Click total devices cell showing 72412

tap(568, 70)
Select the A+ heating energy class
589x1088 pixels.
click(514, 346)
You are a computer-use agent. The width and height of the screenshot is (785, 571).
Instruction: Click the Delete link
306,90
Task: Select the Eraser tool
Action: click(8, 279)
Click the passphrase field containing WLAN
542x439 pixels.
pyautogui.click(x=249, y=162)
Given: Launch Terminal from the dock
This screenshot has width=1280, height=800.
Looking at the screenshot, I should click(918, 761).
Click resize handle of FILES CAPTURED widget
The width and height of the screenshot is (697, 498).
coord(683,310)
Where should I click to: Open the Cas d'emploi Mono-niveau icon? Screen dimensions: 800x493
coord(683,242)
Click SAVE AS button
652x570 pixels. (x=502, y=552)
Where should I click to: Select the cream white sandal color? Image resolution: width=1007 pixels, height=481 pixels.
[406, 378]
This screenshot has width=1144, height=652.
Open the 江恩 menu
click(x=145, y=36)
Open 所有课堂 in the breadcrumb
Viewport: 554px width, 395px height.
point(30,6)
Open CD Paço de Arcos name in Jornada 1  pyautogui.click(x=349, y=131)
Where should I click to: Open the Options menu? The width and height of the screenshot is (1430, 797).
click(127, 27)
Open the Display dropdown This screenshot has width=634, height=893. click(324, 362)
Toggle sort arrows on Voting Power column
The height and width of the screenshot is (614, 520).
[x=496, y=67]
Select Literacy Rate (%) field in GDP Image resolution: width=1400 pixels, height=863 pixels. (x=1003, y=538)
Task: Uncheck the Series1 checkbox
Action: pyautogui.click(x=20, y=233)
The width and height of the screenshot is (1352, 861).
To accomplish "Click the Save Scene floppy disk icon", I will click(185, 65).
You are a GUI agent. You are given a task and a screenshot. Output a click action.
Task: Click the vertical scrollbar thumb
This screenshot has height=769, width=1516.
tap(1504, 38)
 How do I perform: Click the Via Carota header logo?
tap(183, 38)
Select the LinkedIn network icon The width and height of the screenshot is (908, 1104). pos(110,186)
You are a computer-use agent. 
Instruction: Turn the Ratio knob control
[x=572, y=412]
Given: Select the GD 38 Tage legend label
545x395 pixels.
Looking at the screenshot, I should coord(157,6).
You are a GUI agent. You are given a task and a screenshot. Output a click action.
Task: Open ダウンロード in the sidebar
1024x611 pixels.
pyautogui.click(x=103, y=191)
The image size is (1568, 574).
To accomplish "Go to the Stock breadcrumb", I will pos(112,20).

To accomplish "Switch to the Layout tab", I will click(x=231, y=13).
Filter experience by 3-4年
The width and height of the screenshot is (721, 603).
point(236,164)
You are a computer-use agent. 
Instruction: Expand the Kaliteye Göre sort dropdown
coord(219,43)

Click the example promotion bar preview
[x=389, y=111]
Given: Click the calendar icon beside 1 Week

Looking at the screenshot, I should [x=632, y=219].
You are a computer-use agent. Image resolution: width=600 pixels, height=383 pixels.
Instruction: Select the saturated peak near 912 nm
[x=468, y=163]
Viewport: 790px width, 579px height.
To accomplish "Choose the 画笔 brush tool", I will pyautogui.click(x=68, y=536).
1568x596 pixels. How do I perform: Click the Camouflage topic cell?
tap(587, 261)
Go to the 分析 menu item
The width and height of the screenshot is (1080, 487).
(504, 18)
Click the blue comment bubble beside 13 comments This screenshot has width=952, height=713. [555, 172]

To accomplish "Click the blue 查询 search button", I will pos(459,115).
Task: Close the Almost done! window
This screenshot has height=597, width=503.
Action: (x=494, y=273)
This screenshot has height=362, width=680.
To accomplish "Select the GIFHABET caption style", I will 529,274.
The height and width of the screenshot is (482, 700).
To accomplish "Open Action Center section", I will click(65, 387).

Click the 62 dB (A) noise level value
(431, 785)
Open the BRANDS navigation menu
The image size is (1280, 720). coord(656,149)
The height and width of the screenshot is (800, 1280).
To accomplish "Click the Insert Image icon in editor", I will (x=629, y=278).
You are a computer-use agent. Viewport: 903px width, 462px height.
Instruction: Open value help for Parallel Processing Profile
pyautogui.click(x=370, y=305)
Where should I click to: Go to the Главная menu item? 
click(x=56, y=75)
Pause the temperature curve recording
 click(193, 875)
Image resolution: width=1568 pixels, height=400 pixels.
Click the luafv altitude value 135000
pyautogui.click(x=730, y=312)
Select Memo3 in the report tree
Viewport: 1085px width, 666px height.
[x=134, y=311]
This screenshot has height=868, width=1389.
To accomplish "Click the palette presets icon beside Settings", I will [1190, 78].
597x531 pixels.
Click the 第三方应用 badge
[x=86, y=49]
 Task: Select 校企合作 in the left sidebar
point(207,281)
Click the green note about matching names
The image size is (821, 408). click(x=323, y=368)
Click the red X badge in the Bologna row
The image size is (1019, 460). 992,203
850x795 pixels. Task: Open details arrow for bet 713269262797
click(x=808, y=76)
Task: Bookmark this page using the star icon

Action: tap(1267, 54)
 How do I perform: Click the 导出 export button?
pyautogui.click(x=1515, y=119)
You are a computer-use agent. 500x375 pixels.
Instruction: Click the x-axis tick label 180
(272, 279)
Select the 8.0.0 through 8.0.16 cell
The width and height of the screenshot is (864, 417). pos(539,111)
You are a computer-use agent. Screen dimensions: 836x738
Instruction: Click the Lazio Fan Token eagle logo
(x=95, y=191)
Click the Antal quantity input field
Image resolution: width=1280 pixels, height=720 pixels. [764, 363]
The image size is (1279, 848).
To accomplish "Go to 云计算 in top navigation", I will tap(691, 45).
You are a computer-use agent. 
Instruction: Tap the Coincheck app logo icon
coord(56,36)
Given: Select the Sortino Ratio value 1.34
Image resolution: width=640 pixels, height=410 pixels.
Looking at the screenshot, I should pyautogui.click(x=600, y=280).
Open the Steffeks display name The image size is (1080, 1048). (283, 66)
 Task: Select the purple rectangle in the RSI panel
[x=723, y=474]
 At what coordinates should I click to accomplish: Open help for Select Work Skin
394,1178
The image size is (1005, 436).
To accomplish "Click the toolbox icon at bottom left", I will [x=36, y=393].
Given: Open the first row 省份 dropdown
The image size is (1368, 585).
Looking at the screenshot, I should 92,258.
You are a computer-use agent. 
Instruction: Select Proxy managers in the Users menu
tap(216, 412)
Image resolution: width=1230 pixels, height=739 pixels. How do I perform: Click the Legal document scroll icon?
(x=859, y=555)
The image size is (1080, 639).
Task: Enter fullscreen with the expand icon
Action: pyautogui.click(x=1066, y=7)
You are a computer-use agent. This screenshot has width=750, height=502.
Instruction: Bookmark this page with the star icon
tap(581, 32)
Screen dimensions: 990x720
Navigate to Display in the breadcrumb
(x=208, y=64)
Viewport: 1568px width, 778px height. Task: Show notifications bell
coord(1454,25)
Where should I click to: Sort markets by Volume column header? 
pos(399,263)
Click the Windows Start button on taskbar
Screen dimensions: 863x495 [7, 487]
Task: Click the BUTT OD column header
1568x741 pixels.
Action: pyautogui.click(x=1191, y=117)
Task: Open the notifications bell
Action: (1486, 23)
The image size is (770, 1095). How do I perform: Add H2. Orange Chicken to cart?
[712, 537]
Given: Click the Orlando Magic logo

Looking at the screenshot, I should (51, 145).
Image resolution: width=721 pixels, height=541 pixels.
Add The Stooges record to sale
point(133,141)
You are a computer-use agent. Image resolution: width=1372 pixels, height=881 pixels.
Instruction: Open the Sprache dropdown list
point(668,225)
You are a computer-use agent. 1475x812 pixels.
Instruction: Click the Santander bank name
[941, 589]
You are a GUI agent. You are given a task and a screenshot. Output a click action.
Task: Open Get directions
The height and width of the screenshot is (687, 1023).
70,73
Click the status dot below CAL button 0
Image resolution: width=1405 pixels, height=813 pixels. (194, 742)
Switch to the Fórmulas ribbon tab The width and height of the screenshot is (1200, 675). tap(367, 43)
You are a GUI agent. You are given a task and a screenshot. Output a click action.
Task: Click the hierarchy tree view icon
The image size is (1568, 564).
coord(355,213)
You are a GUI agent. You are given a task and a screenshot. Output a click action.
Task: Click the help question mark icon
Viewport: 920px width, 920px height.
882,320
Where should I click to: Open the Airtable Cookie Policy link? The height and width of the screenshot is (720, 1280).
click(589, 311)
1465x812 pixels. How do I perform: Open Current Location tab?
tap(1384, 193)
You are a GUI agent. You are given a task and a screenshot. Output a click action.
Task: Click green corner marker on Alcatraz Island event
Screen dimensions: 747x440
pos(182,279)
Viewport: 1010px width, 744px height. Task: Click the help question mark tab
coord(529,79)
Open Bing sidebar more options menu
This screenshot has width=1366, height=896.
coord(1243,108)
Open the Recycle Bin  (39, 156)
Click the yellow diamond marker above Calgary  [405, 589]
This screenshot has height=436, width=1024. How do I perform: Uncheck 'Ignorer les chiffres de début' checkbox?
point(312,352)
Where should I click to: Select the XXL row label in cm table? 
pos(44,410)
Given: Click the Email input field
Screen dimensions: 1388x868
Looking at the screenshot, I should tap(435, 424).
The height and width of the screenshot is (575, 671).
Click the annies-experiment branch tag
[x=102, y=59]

Exercise details: Reproduce exactly the section above that begins at the line containing "This screenshot has height=597, width=503." and ends at the line containing "You are a computer-use agent. Viewport: 903px", leaving out all other lines.

Result of the task:
This screenshot has height=597, width=503.
Action: (x=494, y=273)
This screenshot has height=362, width=680.
To accomplish "Select the GIFHABET caption style", I will 529,274.
The height and width of the screenshot is (482, 700).
To accomplish "Open Action Center section", I will click(65, 387).

Click the 62 dB (A) noise level value
(431, 785)
Open the BRANDS navigation menu
The image size is (1280, 720). coord(656,149)
The height and width of the screenshot is (800, 1280).
To accomplish "Click the Insert Image icon in editor", I will (x=629, y=278).
You are a computer-use agent. Viewport: 903px width, 462px height.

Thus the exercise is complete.